* TASK INSTRUCTIONS
1. Please list every panel label given in the caption of Figure 11 in the platelet simulation excerpt, with the platelet type and shear stress each one shows.
2. According to the platelet simulation excerpt, by how much did L-JOE improve accuracy compared with JOE?
*** PAGE EXTRACT Section Begins ***
We performed BIOL on the total length of simulation and evaluated the overall accuracy. Compared with traditional offline learning, our online learning, while offering consistent results with offline learning, provides many advantages including determining FSI effects. For each training step, the predicted angular speed within the current moving window was plotted using the parameters learned by this step (Figure 11). The green points representing L-JOE solutions begin at JOE but gradually converge closer to the experimental data, following the 2-stage learning process observation. As expected, to an extent the longer we learn, the more accurate our predictions become. Starting with initial inaccuracies at 50 dyne/cm² with the deformable case as in Figure 11D1, BIOL with L-JOE robustly learns the correct features despite numerical artifacts. For most deformable body simulations, rotation angle calculation is a difficulty since the rotation axis is instantaneous due to body shape changes. Additionally, when the simulation continues to a long timescale, we observe spectrum disorders from JOE solutions as in Figure 11D2. In these cases, JOE introduces large numerical errors, which increase as the rotation continues, while our results that are marked bold in Table 1 are far more accurate. The accuracy in Table 1 is measured by the differences between predicted angular speed and simulated ground truth, normalized by shear stress and total simulated time. By comparisons with JOE and M-JOE, our L-JOE showed smaller differences and, thus, better performance.

FIGURE 11

FIGURE 11. Online learning predictions of angular speed $\dot{ϕ}$ for each step, taking examples from rigid and deformable platelets at 50 dyne/cm² (R1, D1) and 300 dyne/cm² (R2, D2).

TABLE 1

TABLE 1. Overall normalized accuracy comparisons by different physics theories.

We examined the angular speeds, calculated by the JOE or predicted via BIOL using different formulas by M-JOE and L-JOE, and compared them with the MSM data via month-long HPC calculations. The time series $L_{3} ({\dot{ϕ}}_{G T}, {\dot{ϕ}}_{T H})$ , during the online learning, shows the expected outcome that L-JOE outperforms M-JOE that, in turn, outperforms JOE as in Figure 7B. The metric for the overall accuracy is normalized as $L_{3} ({\dot{ϕ}}_{G T}, {\dot{ϕ}}_{T H}) / \dot{γ} t$ . Under all experimental conditions ( $\dot{γ} t \leq 50$ ) (Table 1), the L-JOE solutions are far more accurate than those of the JOE and M-JOE. The normalized accuracy metric between predictions and ground truths is calculated and the L-JOE improved up to 30 times accuracy, from JOE.
*** PAGE EXTRACT Section Ends ***
*** EXCERPTED DATA Section Begins ***
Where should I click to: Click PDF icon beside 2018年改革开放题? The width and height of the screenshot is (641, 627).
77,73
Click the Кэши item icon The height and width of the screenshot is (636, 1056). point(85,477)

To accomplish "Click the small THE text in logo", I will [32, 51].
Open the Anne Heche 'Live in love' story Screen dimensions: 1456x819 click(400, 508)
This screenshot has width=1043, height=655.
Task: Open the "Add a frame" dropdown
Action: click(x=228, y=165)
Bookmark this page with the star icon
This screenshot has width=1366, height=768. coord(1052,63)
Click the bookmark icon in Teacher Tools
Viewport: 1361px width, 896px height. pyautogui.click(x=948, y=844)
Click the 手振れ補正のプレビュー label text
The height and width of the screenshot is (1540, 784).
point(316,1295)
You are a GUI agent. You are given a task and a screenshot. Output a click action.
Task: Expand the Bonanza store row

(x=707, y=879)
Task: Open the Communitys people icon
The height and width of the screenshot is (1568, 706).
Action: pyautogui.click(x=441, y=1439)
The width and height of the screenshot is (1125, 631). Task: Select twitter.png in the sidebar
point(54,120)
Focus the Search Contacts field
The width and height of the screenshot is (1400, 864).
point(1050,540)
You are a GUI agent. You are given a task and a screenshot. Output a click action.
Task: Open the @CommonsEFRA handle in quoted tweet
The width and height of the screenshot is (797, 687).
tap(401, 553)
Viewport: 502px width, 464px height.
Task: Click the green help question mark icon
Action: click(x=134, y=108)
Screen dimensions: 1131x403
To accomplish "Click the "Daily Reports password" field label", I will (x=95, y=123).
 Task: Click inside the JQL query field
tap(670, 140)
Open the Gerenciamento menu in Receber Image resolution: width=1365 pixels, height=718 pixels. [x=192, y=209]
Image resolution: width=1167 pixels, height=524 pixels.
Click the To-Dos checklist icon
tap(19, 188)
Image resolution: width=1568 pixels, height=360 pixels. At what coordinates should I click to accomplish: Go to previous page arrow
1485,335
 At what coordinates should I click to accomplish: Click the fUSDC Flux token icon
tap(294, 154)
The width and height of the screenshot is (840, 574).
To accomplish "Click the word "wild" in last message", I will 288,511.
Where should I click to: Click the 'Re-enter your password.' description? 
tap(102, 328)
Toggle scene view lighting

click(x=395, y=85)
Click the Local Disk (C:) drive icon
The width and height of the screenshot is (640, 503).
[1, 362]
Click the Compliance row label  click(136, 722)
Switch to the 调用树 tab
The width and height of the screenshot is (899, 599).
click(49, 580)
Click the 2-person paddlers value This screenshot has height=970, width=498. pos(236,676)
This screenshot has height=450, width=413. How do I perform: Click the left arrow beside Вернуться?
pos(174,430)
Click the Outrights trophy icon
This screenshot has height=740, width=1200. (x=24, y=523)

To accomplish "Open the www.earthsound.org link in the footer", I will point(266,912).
*** EXCERPTED DATA Section Ends ***
* TASK RESULTS
1.
- R1: rigid platelet at 50 dyne/cm²
- D1: deformable platelet at 50 dyne/cm²
- R2: rigid platelet at 300 dyne/cm²
- D2: deformable platelet at 300 dyne/cm²

2. Up to 30 times.